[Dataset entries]
== Segment start ==
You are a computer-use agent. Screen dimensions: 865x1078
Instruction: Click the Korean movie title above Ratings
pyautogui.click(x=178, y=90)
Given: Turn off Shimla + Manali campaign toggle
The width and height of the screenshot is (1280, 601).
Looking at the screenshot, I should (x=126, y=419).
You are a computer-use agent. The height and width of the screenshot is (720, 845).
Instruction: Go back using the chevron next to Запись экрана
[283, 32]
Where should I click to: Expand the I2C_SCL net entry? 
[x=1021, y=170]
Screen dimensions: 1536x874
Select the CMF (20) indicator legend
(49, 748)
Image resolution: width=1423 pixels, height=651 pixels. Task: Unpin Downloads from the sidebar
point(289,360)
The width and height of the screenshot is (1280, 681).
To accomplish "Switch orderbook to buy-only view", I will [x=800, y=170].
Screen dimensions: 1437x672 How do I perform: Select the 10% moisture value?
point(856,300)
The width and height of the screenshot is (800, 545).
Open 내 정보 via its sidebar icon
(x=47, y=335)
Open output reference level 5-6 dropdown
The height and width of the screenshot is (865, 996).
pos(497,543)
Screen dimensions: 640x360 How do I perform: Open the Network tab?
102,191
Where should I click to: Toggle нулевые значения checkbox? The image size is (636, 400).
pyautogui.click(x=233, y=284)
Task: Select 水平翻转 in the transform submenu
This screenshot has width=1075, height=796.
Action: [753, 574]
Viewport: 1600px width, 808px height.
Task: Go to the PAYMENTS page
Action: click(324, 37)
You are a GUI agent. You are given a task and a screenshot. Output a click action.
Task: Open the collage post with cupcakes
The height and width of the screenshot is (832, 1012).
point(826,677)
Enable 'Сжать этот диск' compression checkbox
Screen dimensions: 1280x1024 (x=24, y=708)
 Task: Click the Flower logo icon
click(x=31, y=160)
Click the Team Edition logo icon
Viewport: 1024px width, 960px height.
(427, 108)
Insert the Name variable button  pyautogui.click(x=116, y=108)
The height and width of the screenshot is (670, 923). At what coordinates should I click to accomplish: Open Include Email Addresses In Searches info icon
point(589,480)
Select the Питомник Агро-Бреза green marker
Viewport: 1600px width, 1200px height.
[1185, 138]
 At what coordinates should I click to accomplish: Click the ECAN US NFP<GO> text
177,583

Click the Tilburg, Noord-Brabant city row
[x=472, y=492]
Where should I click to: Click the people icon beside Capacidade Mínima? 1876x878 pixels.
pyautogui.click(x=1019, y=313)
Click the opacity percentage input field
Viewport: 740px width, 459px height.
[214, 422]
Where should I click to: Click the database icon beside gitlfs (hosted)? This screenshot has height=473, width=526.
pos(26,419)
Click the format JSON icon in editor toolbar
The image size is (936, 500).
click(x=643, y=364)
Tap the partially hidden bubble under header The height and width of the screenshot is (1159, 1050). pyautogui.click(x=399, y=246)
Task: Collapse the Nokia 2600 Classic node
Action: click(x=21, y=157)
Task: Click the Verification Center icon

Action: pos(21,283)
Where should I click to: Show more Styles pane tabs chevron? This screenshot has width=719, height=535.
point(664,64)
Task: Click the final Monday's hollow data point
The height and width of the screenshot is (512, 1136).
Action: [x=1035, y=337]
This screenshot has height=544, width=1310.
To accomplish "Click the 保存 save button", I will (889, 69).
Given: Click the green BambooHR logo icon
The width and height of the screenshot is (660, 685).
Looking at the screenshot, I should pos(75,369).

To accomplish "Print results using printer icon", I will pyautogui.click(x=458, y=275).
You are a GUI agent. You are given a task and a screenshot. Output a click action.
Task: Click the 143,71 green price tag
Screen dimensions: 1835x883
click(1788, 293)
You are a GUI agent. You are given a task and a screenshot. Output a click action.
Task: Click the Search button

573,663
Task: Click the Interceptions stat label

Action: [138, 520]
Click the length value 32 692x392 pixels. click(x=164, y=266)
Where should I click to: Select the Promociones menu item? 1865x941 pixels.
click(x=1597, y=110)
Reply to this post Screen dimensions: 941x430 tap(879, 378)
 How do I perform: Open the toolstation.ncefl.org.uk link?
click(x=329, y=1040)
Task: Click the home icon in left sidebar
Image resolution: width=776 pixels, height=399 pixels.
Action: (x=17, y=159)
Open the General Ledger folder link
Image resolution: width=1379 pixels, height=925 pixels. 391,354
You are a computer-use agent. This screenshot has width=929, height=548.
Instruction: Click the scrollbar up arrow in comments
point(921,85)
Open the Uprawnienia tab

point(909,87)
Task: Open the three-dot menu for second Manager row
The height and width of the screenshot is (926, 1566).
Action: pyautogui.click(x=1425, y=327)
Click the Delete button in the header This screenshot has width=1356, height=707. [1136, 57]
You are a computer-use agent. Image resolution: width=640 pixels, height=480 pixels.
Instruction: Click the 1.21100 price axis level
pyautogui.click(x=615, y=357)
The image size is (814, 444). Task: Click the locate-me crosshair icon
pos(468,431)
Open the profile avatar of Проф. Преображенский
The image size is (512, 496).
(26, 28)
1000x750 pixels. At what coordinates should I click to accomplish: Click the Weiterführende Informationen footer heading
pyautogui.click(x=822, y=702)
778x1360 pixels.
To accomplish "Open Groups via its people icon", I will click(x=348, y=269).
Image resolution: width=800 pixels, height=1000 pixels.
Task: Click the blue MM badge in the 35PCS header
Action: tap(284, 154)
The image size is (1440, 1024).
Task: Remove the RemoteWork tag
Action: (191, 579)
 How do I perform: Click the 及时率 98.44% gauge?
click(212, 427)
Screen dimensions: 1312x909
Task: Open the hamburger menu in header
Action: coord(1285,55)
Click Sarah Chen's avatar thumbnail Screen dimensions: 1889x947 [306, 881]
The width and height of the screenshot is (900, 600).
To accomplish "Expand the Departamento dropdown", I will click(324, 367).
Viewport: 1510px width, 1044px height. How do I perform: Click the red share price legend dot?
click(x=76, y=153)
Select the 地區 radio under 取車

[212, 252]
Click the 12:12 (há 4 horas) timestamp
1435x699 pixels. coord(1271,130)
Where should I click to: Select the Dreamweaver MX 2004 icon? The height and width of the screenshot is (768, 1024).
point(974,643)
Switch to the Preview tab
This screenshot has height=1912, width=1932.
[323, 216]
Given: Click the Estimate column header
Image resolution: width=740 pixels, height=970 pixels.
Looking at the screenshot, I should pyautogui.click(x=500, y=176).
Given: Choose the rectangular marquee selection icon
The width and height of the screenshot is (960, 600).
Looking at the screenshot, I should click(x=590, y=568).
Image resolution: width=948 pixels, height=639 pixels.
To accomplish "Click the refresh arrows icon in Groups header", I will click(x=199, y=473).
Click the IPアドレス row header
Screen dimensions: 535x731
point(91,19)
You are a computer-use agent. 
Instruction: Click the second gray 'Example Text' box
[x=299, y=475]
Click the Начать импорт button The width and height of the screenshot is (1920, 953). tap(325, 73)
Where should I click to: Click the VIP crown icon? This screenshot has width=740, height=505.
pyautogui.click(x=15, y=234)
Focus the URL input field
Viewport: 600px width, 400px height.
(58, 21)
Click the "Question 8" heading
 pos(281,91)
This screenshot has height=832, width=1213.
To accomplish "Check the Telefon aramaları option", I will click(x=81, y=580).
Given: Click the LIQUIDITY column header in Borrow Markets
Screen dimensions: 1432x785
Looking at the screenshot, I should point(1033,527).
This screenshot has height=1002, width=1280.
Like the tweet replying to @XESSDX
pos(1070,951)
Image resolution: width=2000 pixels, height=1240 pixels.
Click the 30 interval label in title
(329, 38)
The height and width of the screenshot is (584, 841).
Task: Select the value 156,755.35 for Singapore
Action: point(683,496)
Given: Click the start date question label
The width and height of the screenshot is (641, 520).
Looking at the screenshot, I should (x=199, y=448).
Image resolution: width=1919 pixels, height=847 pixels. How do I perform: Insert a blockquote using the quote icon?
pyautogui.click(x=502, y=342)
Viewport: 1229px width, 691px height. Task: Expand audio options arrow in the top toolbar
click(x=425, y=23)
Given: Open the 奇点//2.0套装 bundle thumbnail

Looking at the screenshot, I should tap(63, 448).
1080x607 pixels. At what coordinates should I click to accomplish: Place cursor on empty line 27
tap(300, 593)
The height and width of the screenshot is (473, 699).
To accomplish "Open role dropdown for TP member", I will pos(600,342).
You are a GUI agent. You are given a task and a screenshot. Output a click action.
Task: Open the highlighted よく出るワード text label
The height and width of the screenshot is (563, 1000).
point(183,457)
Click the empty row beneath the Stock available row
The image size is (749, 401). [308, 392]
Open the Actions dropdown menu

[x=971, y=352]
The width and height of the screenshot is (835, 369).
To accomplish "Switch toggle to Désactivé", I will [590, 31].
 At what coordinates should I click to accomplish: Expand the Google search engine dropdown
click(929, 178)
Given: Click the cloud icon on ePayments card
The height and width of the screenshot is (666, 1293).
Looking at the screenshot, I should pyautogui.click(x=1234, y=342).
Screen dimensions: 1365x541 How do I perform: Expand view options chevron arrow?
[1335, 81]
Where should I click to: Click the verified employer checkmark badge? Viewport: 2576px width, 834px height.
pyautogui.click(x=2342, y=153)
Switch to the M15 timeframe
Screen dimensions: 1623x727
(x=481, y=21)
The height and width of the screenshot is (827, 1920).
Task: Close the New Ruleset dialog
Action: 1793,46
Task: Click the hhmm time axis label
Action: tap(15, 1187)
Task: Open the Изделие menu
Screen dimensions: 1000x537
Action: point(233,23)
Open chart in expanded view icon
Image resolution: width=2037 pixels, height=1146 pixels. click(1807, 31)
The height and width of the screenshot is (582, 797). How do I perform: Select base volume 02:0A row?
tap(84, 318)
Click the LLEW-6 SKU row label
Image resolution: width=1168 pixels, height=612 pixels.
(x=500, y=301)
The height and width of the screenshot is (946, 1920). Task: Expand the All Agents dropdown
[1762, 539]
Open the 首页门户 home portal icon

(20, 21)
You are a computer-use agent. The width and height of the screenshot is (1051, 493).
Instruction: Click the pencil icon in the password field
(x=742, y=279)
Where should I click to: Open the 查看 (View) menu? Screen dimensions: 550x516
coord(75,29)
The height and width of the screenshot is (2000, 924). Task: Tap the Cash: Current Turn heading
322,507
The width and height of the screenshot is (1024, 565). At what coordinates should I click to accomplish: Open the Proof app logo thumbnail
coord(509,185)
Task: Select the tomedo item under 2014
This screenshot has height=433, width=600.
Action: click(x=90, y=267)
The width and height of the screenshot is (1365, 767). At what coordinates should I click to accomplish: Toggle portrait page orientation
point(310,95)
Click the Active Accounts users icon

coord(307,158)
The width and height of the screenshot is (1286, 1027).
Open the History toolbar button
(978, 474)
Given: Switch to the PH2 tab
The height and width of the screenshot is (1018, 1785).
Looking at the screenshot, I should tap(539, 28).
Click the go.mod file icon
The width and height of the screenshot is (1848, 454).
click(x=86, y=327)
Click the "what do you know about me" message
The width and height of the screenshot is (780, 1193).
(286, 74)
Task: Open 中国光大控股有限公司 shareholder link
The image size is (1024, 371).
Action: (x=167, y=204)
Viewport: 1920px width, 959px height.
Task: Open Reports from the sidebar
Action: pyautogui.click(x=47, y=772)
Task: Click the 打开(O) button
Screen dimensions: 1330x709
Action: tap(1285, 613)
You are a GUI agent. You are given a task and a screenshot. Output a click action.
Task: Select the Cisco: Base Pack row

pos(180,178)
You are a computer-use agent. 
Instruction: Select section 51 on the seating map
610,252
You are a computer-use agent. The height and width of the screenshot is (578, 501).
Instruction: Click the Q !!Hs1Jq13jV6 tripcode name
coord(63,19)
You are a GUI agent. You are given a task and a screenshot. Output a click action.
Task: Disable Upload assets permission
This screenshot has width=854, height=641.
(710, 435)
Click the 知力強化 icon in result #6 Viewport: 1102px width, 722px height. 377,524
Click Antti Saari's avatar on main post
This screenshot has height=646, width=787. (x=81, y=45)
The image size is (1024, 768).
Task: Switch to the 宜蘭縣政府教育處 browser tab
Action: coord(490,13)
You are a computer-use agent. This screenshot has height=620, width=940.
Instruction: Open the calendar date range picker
== Segment end ==
▶ [WORK ITEM] Return, word for word, the lines of the data above from the line with "Image resolution: width=1168" through the line with "Given: Switch to the PH2 tab", inclusive.

▶ [THE ANSWER]
Image resolution: width=1168 pixels, height=612 pixels.
(x=500, y=301)
The height and width of the screenshot is (946, 1920). Task: Expand the All Agents dropdown
[1762, 539]
Open the 首页门户 home portal icon

(20, 21)
You are a computer-use agent. The width and height of the screenshot is (1051, 493).
Instruction: Click the pencil icon in the password field
(x=742, y=279)
Where should I click to: Open the 查看 (View) menu? Screen dimensions: 550x516
coord(75,29)
The height and width of the screenshot is (2000, 924). Task: Tap the Cash: Current Turn heading
322,507
The width and height of the screenshot is (1024, 565). At what coordinates should I click to accomplish: Open the Proof app logo thumbnail
coord(509,185)
Task: Select the tomedo item under 2014
This screenshot has height=433, width=600.
Action: click(x=90, y=267)
The width and height of the screenshot is (1365, 767). At what coordinates should I click to accomplish: Toggle portrait page orientation
point(310,95)
Click the Active Accounts users icon

coord(307,158)
The width and height of the screenshot is (1286, 1027).
Open the History toolbar button
(978, 474)
Given: Switch to the PH2 tab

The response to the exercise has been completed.